Shah joins the New Paltz faculty this semester to teach the seminar “Science, Environment, and Disease: New Approaches to Science Journalism.” She answered a host of questions about her career, life, and creative process from both President Donald Christian and an audience of students, faculty, administrators, and local residents.
Shah holds a bachelor’s degree in journalism, philosophy, and neuroscience from Oberlin College, but she started as a pre-med, which she said seemed inevitable as the daughter of two doctors who immigrated to the U.S. from India. But her experience working for her college newspaper, as well as her growing interest in neuroscience, influenced her to change her path.
Since her first post-college job at the Nuclear Times, Shah has authored several critically acclaimed and award-winning books, including “The Fever: How Malaria Has Ruled Humankind for 500,000 Years,” “The Body Hunters: Testing New Drugs on the World’s Poorest Patients” and “Crude: The Story of Oil.” Her writing has appeared in the Wall Street Journal, The New York Times, Scientific American, and Foreign Affairs, among other publications. Shah is a frequent keynote speaker and college lecturer, and her career has taken her around the globe.

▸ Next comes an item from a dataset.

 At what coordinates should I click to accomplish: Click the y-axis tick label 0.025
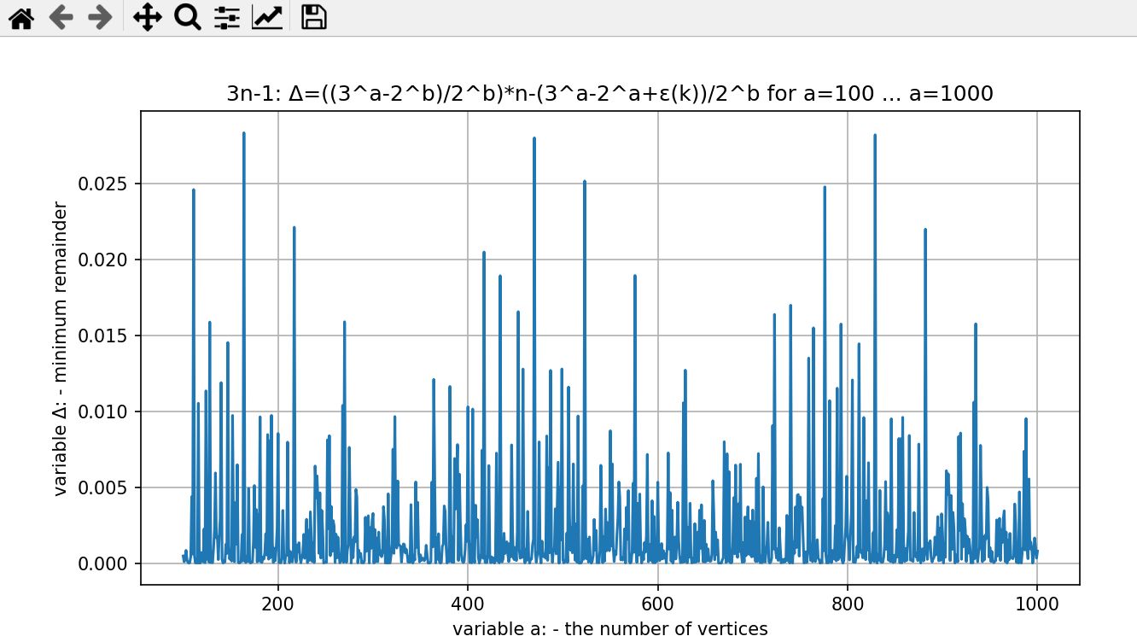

Some audience members questioned Shah about her writing methods. When asked whether she writes about what interests her or what interests others, Shah said she draws “a Venn diagram of what I want to write and what people want to read.” Christian asked if she ever despairs as a writer, and Shah admitted that “I’m fearful that if I don’t keep writing, I’ll lose the momentum and never write again.”
New Paltz journalism professor Lisa Phillips, who organizes the Ottaway professorship and met Shah when they were students at Oberlin, asked Shah how she is able to thrive as an entrepreneurial journalist. Shah credited the advances she receives for book ideas, the foundations that have backed her work (she is a former writing fellow of the Nation Institute and the Puffin Foundation, and has been supported by the Nation Investigative Fund and the Pulitzer Center for Crisis Reporting), as well as her many international connections as the key enablers of her independent success.
Other topics explored at the event included being a woman journalist (“If I was an old white guy in a suit, things would be different”); the risks she’s taken to cover health and medicine issues (“I’m not cavalier about it”) and delicate relationships with her sources (“Scientists feel misunderstood by journalists”).
When asked what she’s working on now, Shah said she’s spent the last several years on “a book about pandemics and where they come from,” specifically noting the outbreak of cholera in Haiti since the 2010 earthquake. The book should be coming out next year, she said.
Shah will make another public appearance at 7 p.m. on April 1 in the Coykendall Science Building Auditorium. The event is open to the public.